Lt. Alvarez yelled, “Extricate! Extricate!” His headset wasn’t working. The gunners returned fire at the enemy out there in the dark.
They were blinded by this sudden attack. Lt. Alvarez crawled to the back to get a spare headset he needed to give command to the troops in the Simba behind them. Inside the V-150, he heard one of the men say, ‘Sir, may tama ako.’ I’m wounded. And others were groaning from injury, legs jerking, their bodies shaking.
At the same time he heard cries of “Allahu Akbar!” surrounding them, getting louder, rising to a chorus. Lt. Alvarez groped for the headset and shouted without hesitation, “Return Fire! Return Fire!” Sgt. Mayo, his squad leader sitting at the rear, opened the window, sending in the harsh voices of the chanting jihadists in the dark. He saw by the left side the damage done by the enemy’s R.P.G. There they were, trapped in the armor with wounded soldiers.
By sheer instinct, Sgt. Waoy the V-150’s driver maneuvered fast, finding a space by a gasoline station, hitting a steel gate at the rear as he made for a getaway. With a quick turn, he avoided enemy fire, heading straight south, the Simba following him. Getting themselves out of there, they soon enough stalled in the neighborhood of Wawalayan Marinaut, which is closer to the lake. That was it. They couldn’t move. They were stuck.
Dismount!
The armored vehicles were within a short distance of each other. The militant fighters were going after them, but somehow they waited it out, biding their time.

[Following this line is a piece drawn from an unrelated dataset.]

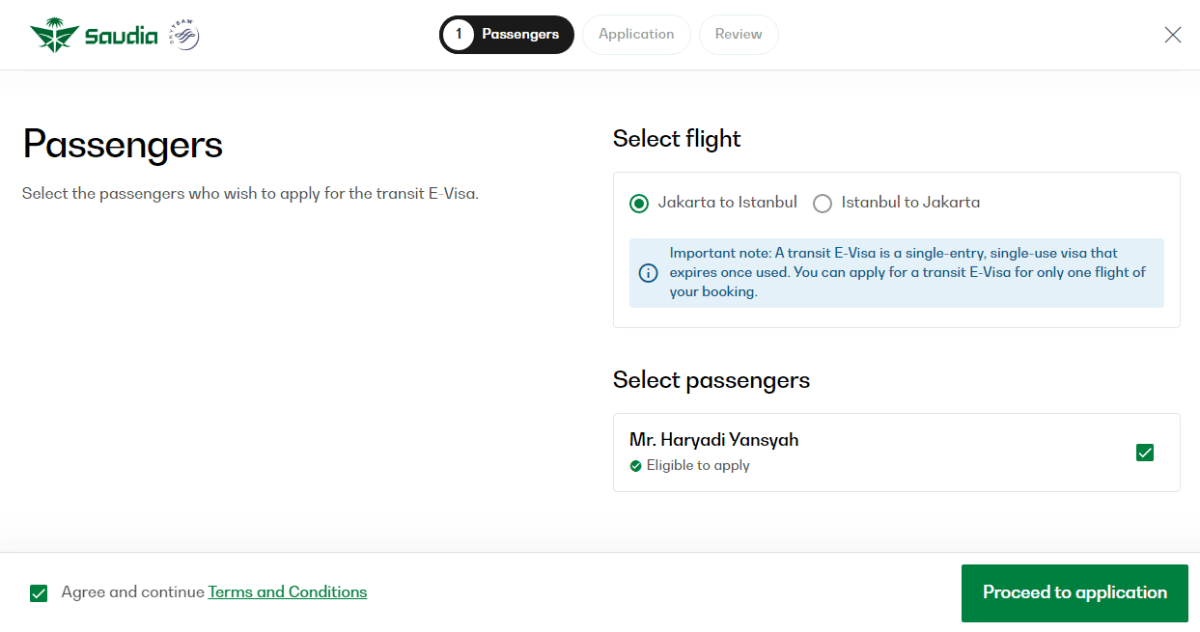Click the step number 1 circle
The height and width of the screenshot is (632, 1200).
pyautogui.click(x=458, y=34)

The armors, the best of their kind the army could have, were prized possessions. They’d have to get the men first before they could seize the armors.
That was when Lt. Alvarez saw the casualties among his men.

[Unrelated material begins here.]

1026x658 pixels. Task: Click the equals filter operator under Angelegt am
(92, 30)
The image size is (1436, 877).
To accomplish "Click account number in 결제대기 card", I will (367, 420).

“Sir, I can’t get out.,” Sgt. Mayo discovered that he had been hit by a piece of shrapnel in his groin. “No, you’d have to get out, it’s not safe for you to stay here.” So, Sgt. Mayo had to crawl out of the exit hole to the opposite of where he was, and slumped down onto the ground.
“Help me out here!” Lt. Alvarez summoned the driver Sgt. Waoy, who was unhurt. “Let’s get the men out of the V-150.”
The shrapnel had splintered around their eyes, and they were bleeding and moaning excruciatingly. One of them was quiet: Private Purlas wasn’t moving at all. Lt. Alvarez pulled him up to one side and the torso split from the waist. The soldier’s body was cut in half. It was the first time he had seen something like that happen. In the haste and shock of the moment, there was nothing he could do but to rest him against a corner, putting the body together in one piece.
He rushed to do first aid on the wounded. He saw one leg that was badly injured and feared that it was another broken piece, but it wasn’t. It belonged to Private Cabonita whose rifle he took, removing the sling for tourniquet to stem the bleeding.
One by one he had to take them out.
Private Purlas was his first Killed In Action. Private Cabonita couldn’t move much. Lt. Alvarez pulled the others down to a ditch by the side of the road, putting bandages around their eyes. He arranged them into a firing squad, their rifles ready for aiming, their fingers on the trigger. Because they could not see, they at least could hear, and if they heard the enemies coming, all they had to do was fire. ‘Kalabit ka lang pag may lumapit.’ (Just pull the trigger if someone comes near.)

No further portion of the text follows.